Prefeito de Casimiro de Abreu e secretários viram alvo do MP por contrato emergencial milionário na Saúde

Ação do Ministério Público questiona dispensa de licitação de mais de R$ 45 milhões; contratação é suspeita de ter sido “forjada” por falta de planejamento da prefeitura

O Ministério Público do Estado do Rio de Janeiro (MPRJ) entrou com uma ação civil pública de improbidade administrativa contra o prefeito de Casimiro de Abreu, Ramon Dias Gidalte, seu vice, Marcos Frese Muller, além dos atuais e ex-secretários municipais de Saúde, Luciana de Oliveira Freitas Garcia e Daniel Saint Clair de Morais, e contra a Associação de Proteção à Maternidade e à Infância de Mutuipe.

O motivo? Um contrato emergencial firmado entre a prefeitura e a associação, que ultrapassa os R$ 45 milhões, para gerir o Hospital Municipal Ângela Maria Simões Menezes e a Unidade de Pronto Atendimento Hospitalar. O acordo, realizado sem licitação, substituiu a Santa Casa de Misericórdia de Oliveira dos Campinhos, que antes comandava os serviços.

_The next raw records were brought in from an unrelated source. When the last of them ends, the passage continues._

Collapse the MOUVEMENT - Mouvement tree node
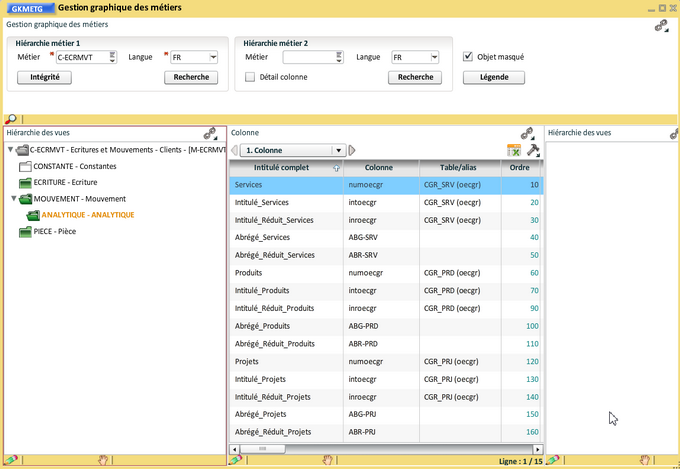coord(13,199)
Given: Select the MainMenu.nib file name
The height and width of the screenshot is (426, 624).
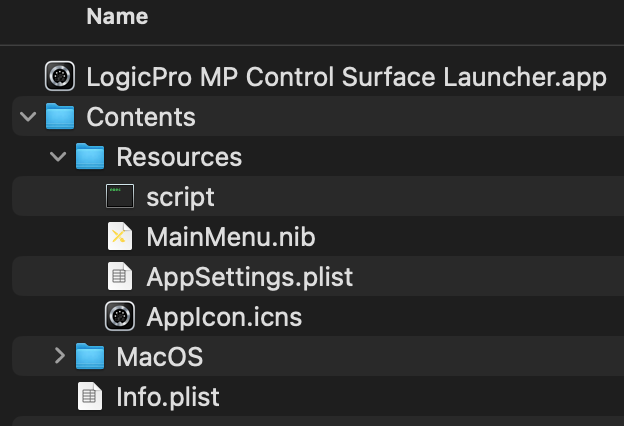Looking at the screenshot, I should point(231,237).
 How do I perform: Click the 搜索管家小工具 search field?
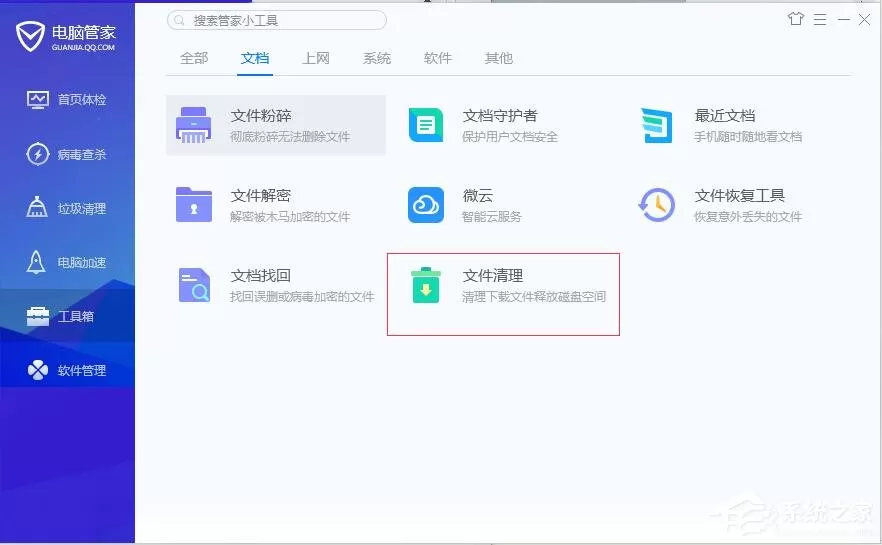pyautogui.click(x=277, y=20)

Segundo o MP, a emergência que justificou o contrato na verdade foi consequência da falta de planejamento da própria prefeitura. O trecho da ação diz que os gestores, ao perceberem problemas no contrato anterior, não tomaram as providências adequadas para abrir o processo licitatório e acabaram rompendo o contrato anterior de última hora, o que teria criado uma “situação emergencial forjada” para evitar a licitação.

E não é a primeira vez que o município chama a atenção do MP: em março deste ano, a 2ª Promotoria de Justiça de Tutela Coletiva do Núcleo Macaé já tinha ido à Justiça pedindo a execução de um Termo de Ajustamento de Conduta (TAC) assinado em outubro de 2023, que não foi cumprido pela administração municipal.

Agora, cabe à Justiça decidir quais serão as consequências para os envolvidos e se haverá mudanças na contratação e gestão dos serviços de saúde em Casimiro de Abreu. A população, mais uma vez, aguarda respostas — e transparência — dos gestores públicos.